I believe we will have to reckon with these loose definitions and eventually realize how lacking in utility they are for describing engineered intellegence.

I don't find it hard to accept, but it's rather fascinating to think.

The way I think of it is along this way:

Despite the fact that our brains consist of bilions of neurons we think of ourselves as a unit enclosed in a single skull. But studies on people who have two sides of brain separated suggest that there can exist two separate conscious entities in one body.

If we have removed the physical limitations of support systems of our brain - I think it is possible you could split the brain in smaller and smaller chunks of less and less conscious entities until you reach single neurons which almost certainly do not have consciousness.

"The_Invincible" from Stanisław Lem is also a nice novel about the similar concept.

That's like saying you can split a dinner plate into smaller and smaller pieces until you no longer have a plate. It's presupposing that "plates" are an inherit physical property "out there" that would exist without human categorization.

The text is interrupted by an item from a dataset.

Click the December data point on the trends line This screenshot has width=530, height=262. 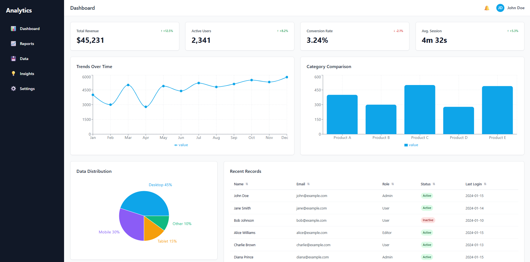[287, 77]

Yes, but less then a plate, and more a piece of cake, carpet, forest or sea.

This question boils down to whether consciousness is emergent from physical substrate and processes or not. If so, then yes, anything can be conscious, if not, you probably believe in spirit.

This is the exact issue (conscious calculations on pen and paper) that made me much less confident in materialism. I think both of the options seem far fetched from that perspective.

I would still like to think that the first one is right just because it seems so… unexpected?